A new review of electronic health records (EHRs) by the
Pennsylvania Patient Safety Authority found that mistakes made in EHRs can be
farther reaching than errors using traditional paper records.
The study examined over 3,000 incidents over the course of 8
years that stemmed from EHR errors. In about 80% of the cases, the results were
errors with medication, and many of the rest involved incorrect or unnecessary
lab tests. In the medication errors, about half of the patients were prescribed
the wrong medication, and another quarter were under medicated.
So why are mistakes traveling farther? Electronic systems
are becoming increasingly networked to things like the hospital pharmacy or
other health information exchanges. This means that an error that may have
previously been caught before it was replicated may now cascade to other
systems before being caught. The scale and amplification of mistakes has
increased.
The article, published here,
also points out that in the short run, more mistakes are being made. One cause
of this could be the lack of training that users of the systems have received.
Federal programs that incentivize the implementation of electronic systems, and
deadlines that came with the 2009 stimulus funds may have caused a quick
rollout of systems to staff members who did not yet know how to use them.
Additionally, some facilities may be using EHRs in addition to paper records,
producing incomplete information entered into the system.

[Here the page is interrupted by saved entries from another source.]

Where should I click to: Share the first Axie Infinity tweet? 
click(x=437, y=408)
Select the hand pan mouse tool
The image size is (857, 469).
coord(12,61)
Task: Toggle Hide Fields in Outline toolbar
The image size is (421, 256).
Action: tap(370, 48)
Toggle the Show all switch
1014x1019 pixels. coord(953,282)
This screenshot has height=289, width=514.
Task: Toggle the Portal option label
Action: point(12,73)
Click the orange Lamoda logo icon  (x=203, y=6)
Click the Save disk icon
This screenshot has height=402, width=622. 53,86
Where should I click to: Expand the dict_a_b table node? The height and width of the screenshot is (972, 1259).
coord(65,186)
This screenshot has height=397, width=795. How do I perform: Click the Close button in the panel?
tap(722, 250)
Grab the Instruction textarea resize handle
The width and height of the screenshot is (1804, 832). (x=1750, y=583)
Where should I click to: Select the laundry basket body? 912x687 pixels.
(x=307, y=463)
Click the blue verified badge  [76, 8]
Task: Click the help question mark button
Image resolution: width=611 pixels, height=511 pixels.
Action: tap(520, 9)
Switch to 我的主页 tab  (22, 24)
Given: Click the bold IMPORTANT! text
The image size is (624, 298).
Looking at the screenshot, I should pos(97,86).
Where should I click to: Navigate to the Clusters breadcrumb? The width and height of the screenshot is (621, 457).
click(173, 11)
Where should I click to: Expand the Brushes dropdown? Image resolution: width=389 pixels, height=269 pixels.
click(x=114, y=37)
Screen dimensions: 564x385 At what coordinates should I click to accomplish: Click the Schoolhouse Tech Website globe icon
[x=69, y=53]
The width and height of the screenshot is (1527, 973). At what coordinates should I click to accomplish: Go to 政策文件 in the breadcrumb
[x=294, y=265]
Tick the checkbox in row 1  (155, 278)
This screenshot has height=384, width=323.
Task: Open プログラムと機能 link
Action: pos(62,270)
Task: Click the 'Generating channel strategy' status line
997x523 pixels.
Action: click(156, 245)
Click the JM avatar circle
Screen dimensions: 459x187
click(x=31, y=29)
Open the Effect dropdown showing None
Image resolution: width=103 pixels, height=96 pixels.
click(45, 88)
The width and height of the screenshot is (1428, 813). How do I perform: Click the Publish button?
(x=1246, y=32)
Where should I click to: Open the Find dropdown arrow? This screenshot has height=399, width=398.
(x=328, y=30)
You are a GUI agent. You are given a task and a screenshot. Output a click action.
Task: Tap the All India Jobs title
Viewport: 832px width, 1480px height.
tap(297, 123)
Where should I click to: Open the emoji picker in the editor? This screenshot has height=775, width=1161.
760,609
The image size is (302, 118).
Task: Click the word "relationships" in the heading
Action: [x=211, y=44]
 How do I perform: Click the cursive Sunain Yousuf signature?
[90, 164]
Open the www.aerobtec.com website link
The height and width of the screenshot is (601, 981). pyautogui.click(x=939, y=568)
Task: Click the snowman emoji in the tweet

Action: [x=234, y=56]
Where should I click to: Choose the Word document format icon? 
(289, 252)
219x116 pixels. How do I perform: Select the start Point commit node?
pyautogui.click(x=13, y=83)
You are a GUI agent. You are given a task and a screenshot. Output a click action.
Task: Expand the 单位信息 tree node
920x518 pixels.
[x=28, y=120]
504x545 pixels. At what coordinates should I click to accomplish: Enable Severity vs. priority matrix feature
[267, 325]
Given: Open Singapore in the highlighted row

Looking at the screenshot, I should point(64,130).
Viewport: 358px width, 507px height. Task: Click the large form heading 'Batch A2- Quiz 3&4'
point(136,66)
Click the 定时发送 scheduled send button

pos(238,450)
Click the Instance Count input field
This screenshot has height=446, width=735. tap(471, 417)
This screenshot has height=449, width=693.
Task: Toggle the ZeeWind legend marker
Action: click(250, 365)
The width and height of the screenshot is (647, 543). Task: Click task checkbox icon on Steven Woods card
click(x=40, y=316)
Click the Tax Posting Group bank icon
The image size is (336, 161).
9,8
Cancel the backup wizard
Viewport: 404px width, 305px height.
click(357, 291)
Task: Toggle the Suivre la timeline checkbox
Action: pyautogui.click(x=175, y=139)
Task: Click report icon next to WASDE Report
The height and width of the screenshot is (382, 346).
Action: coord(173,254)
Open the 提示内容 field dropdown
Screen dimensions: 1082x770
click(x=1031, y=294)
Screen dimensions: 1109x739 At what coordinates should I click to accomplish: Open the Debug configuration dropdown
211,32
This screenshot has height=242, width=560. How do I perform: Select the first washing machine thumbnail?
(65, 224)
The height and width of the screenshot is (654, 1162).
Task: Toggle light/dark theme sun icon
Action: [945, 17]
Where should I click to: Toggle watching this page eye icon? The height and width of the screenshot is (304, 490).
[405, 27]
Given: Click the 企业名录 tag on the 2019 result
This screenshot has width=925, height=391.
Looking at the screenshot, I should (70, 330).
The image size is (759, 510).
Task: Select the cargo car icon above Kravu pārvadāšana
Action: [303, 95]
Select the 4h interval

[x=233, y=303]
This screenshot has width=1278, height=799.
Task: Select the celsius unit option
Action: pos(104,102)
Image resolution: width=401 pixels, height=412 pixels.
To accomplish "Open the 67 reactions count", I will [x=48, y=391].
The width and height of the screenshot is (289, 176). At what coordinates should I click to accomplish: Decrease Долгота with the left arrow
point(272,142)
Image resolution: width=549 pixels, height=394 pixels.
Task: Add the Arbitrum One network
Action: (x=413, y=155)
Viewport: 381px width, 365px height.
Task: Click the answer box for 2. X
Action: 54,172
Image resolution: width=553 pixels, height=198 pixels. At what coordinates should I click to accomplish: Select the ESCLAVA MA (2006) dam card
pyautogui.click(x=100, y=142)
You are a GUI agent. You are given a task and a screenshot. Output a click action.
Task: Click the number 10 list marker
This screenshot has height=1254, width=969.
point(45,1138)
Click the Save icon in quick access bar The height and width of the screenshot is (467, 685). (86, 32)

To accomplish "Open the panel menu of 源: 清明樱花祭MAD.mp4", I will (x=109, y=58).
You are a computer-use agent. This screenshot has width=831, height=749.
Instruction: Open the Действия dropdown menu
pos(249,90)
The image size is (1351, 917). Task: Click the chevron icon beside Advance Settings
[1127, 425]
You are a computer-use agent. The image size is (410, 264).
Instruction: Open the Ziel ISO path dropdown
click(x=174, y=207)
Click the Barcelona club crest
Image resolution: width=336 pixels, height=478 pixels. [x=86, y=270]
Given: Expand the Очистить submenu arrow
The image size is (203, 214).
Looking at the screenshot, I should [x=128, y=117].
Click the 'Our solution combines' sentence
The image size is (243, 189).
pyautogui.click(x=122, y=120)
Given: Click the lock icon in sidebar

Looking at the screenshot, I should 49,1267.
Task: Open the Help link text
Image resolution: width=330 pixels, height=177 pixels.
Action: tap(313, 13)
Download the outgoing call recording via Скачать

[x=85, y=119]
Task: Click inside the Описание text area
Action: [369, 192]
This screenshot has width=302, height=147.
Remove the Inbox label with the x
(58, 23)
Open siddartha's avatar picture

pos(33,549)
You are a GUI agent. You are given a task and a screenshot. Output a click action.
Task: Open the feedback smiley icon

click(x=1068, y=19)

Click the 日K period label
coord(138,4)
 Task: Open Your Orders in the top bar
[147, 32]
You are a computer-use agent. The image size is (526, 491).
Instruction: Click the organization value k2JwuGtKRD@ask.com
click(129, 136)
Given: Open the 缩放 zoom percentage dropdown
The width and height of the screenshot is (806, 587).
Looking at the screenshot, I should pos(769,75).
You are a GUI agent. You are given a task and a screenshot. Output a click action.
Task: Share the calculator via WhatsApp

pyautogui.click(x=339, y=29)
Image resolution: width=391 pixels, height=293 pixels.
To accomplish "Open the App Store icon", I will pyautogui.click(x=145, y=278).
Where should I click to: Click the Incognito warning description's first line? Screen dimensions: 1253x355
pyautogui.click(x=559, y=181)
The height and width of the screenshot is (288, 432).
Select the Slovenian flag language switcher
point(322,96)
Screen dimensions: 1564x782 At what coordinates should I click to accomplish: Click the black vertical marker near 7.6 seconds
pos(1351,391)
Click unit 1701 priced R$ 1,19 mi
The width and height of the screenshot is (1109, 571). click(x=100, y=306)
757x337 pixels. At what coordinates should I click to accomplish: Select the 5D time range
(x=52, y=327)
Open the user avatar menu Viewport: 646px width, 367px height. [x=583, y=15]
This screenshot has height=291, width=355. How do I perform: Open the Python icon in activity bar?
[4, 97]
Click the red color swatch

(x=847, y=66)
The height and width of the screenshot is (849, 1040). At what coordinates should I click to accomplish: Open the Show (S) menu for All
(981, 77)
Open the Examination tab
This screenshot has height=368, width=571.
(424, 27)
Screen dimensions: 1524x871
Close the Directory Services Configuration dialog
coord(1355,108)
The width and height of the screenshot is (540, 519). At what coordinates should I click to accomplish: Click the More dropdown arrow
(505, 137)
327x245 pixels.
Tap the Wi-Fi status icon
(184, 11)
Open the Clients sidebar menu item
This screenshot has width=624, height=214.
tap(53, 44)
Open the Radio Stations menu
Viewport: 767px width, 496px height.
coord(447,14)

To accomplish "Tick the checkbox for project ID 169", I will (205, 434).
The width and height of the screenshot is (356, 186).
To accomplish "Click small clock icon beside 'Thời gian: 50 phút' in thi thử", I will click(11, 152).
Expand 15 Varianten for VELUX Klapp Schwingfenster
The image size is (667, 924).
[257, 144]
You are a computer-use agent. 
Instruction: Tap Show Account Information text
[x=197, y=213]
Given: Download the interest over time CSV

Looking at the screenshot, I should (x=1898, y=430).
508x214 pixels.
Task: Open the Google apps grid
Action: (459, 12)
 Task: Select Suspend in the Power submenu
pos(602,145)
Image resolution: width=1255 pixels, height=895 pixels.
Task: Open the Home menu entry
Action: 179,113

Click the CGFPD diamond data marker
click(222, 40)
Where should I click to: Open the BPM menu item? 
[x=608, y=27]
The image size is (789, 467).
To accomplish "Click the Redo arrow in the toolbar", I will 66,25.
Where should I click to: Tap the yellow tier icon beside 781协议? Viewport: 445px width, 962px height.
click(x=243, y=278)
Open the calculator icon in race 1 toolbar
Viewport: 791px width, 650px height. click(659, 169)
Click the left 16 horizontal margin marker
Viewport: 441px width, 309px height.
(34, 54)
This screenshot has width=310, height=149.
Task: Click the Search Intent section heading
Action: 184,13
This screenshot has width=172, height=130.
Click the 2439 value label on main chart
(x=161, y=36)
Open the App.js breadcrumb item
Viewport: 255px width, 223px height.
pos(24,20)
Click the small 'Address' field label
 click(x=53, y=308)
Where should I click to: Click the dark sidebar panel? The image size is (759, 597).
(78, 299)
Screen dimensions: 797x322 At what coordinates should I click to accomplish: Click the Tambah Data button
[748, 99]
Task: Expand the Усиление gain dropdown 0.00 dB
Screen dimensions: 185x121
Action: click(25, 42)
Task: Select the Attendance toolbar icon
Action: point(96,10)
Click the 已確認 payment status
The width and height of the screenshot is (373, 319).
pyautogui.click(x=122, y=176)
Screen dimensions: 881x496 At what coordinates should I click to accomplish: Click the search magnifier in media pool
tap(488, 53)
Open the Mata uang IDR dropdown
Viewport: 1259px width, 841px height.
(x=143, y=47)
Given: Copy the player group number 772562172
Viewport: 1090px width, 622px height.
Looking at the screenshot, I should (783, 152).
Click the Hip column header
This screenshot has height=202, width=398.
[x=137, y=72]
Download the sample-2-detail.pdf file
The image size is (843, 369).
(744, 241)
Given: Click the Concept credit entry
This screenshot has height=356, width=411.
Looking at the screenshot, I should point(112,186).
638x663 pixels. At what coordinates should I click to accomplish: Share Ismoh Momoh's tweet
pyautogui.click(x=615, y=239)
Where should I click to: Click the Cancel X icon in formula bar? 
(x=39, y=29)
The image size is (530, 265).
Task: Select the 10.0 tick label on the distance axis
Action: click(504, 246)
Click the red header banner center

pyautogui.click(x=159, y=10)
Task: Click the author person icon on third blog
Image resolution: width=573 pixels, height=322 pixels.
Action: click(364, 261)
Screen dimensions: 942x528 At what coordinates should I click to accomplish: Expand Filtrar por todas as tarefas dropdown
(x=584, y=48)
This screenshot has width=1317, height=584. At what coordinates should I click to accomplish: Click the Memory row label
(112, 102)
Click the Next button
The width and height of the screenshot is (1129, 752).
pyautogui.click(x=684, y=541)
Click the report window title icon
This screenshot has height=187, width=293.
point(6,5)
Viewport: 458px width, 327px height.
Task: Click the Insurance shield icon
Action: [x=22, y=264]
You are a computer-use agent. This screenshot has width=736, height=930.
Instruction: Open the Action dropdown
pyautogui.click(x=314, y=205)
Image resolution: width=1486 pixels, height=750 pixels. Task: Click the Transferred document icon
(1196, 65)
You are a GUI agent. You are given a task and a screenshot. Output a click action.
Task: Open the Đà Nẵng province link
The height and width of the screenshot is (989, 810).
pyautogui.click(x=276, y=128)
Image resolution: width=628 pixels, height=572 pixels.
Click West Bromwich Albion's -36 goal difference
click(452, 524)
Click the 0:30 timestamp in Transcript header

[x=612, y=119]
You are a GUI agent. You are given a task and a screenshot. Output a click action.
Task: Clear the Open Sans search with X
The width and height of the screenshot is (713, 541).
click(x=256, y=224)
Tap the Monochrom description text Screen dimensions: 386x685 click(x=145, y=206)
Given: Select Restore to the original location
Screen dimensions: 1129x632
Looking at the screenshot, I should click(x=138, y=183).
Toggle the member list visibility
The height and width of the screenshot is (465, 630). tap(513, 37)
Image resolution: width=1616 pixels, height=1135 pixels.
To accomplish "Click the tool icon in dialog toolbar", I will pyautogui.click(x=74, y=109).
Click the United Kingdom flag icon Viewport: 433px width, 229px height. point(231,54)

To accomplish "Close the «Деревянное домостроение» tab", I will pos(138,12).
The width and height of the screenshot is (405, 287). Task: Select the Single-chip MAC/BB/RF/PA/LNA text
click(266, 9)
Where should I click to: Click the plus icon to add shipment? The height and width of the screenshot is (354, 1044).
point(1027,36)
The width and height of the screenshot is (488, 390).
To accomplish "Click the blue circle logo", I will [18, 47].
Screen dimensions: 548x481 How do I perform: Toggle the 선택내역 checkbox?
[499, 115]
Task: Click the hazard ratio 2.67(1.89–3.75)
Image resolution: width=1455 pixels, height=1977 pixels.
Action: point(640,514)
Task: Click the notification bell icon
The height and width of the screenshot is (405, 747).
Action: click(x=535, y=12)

In some systems, information that is typed into the wrong
box is not recognized. In others, system glitches can cause issues, like random
medication orders appearing in some patients records.
Most experts believe, however, that these are temporary
setbacks. As time progresses, EHR systems will become smarter, and staffs will
become accustomed to using them. Long term, most still agree that EHRs serve as
an investment that will yield future gains.